Friday, September 30, 2005

Tuesday, September 27, 2005

Britannia Beach: Interior, Mill Building

Mill, Britannia Mine, B.C.

Just north of Vancouver, the Brittania mine houses a gravity fed concentrator that is quite a feat of architecture and engineering, as it's built on a mountainside The mine closed over thrity years ago, but it seems now that a number of different do-gooder groups have decided to "fix it up". I was there in the early '90s and fortunately, have been spared these "transformations".

Sunday, September 25, 2005

Saturday, September 24, 2005

Rock bolting; Strathcona Mine (Falconbridge); Onaping, Ontairo

Rock bolting

You don't want the "ceiling" to be falling on your head, so you put up these big steel nets that are supposed to catch loose rocks. I had the honour of doing this myself, thanks to my father, although it must be at least 25-30 years ago. It still remains one of the highlights in my life.

The original photo for this was also shot with my first SLR, with the lighting coming from our headlamps. My industrial work was once critiqued by Medrie MacPhee, who told me that I should probably leave the figures out of industrial themed work. She was probably right.

Friday, September 23, 2005

Sudbury: Winter


Sudbury wasn't pretty before the superstack was built - but much of the blame for the "moonscape" went to the smelters and acid rain. Geologists and NASA were interested in the shattercones readily visible in the rock, while tourists drove through and closed their eyes. However, the area had suffered major fire damage earlier in the century, stripping the land of trees.

We used to be able to judge the wind chill by the way the smoke left the chimneys. Only rarely did it settle in the basin, but when it ripped away from the top of the stack, it was time to dress a little more warmly.

This was taken in the early 70's; probably from highway 17 west, headed east.

Wednesday, September 21, 2005

Headframe; Kerr-Addison Mines, Virginiatown, Ontario. (demolished in 1996)

Virginiatown: Kerr-Addison Mines

The Virginiatown area (between Larder Lake and Kirkland Lake) is basically in the centre of the Abitibi Greenstone Belt, famous for it's wealth of ore. Ontario's first gold rush in 1906 happened here as prospectors, excited over Cobalt's silver boom, began looking for more, but found gold on the shore of Larder Lake instead. This became the Kerr-Addison mine. In fact, the gold for the first Canadian-minted $5 gold piece in 1909 came from Kerr-Addison. By the 1950's, Kerr-Addison had become the biggest gold mine in the country with over 2,000 employees. Sadly, though, by the 1990s, the town of Viginiatown was buried in debt, as the bonanza of 10 million ounces of gold went down south with the investors. The community was forced in the early 1990s to shut the mine over failure to pay taxes.

Source excerpt:

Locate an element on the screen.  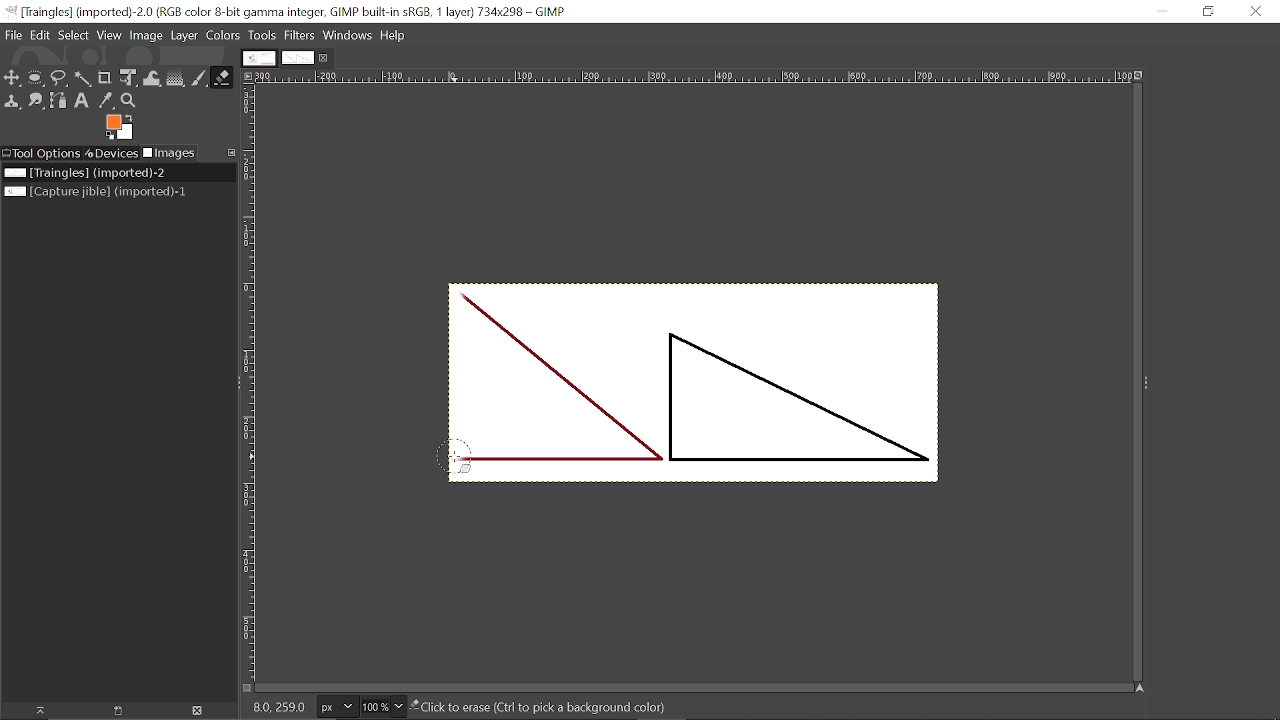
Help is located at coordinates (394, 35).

Problems to work on:
A. Based on the blog posts, why are big steel nets put up in the mine during rock bolting?
B. From the blog posts, transcribe the passage starting with "Saturday, September 24, 2005" and going on through "in my life.".

Solutions in order:
A. The nets are meant to catch loose rocks so that the "ceiling" doesn't fall on the workers' heads.

B.
Saturday, September 24, 2005

Rock bolting; Strathcona Mine (Falconbridge); Onaping, Ontairo

Rock bolting

You don't want the "ceiling" to be falling on your head, so you put up these big steel nets that are supposed to catch loose rocks. I had the honour of doing this myself, thanks to my father, although it must be at least 25-30 years ago. It still remains one of the highlights in my life.